[Collected data]
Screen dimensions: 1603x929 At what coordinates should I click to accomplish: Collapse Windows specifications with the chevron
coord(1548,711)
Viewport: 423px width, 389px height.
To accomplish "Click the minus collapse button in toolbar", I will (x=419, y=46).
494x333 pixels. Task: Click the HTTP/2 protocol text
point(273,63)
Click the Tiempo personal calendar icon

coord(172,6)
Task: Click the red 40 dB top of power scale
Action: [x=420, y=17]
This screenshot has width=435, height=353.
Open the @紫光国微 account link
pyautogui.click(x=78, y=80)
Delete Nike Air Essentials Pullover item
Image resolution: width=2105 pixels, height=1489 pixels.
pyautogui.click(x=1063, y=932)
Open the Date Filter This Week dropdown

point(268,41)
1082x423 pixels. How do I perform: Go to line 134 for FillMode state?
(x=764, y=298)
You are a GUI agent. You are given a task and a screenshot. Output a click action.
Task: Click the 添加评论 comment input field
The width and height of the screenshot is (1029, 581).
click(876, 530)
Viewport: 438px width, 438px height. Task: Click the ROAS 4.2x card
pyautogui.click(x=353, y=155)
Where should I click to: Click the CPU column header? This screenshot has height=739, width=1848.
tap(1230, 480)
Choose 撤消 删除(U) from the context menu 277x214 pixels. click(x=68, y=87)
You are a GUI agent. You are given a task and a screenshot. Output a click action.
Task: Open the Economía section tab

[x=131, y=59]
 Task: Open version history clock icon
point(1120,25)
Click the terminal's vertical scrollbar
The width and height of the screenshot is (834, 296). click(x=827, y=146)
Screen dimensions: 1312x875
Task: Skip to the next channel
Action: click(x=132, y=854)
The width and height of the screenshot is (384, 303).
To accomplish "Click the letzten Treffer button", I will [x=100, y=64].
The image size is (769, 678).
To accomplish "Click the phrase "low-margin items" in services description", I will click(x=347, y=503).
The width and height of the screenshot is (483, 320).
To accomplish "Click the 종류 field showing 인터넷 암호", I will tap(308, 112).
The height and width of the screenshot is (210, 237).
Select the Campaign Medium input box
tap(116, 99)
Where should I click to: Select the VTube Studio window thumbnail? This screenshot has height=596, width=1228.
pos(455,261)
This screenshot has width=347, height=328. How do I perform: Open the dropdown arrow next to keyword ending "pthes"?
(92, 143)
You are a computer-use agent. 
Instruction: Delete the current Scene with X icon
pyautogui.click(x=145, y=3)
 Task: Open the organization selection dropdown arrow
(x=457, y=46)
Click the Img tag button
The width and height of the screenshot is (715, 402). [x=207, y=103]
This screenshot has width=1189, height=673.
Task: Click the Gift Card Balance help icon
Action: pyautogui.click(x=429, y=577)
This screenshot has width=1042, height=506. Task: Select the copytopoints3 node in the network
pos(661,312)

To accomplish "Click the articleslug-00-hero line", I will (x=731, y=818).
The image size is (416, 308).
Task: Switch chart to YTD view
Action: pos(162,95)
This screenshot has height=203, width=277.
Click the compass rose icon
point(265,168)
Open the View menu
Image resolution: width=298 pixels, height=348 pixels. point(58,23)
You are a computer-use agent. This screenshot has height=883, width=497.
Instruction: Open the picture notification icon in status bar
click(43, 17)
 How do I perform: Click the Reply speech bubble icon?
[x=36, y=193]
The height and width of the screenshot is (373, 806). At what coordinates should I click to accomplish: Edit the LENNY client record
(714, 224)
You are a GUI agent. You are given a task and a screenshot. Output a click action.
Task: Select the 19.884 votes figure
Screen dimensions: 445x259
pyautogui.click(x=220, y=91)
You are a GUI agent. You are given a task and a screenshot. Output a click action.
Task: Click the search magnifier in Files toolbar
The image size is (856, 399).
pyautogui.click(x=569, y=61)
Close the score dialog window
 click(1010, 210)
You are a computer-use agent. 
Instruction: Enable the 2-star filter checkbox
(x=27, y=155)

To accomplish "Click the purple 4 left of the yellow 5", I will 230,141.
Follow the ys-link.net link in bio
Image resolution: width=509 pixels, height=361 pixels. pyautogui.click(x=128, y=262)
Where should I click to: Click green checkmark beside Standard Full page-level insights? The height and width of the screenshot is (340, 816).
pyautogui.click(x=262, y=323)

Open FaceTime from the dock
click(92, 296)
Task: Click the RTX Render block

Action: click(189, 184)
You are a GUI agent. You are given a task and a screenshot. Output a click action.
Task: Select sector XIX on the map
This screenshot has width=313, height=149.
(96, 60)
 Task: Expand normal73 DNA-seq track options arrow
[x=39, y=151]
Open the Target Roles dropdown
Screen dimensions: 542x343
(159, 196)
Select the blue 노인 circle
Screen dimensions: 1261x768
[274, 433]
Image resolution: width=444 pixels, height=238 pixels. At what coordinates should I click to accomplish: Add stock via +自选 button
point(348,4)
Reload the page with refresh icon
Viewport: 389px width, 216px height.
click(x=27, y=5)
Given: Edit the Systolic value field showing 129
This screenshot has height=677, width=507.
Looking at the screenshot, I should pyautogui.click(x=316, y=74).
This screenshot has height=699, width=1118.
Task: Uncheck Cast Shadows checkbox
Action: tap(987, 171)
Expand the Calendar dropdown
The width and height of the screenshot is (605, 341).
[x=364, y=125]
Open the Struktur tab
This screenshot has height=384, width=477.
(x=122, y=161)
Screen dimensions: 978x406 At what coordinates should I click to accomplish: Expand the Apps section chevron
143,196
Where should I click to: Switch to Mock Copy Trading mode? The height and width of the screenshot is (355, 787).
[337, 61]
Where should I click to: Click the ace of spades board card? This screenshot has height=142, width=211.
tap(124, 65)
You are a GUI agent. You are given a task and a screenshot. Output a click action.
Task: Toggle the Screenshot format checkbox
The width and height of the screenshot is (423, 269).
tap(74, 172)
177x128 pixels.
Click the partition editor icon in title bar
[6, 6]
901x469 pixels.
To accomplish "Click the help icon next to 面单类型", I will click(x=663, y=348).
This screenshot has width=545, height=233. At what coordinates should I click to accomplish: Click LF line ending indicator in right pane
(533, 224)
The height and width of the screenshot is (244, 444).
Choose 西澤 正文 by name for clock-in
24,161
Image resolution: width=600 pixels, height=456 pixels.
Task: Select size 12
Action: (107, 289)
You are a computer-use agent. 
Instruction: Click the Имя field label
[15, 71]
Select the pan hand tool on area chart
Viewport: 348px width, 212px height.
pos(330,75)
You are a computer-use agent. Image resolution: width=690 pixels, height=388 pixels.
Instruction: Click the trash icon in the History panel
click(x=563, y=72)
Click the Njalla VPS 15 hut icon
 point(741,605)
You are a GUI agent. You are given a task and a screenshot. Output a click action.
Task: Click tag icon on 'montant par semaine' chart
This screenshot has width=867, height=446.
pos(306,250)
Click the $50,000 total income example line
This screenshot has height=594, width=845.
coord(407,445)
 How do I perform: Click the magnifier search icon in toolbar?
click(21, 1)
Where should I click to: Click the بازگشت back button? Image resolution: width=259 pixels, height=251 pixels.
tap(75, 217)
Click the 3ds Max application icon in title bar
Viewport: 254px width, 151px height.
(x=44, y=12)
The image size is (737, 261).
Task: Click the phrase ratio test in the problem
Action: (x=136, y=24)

# [What is expected]
Search the data for the string "showing" and say how many lines include it, giving only the number.

# [Result of the exercise]
2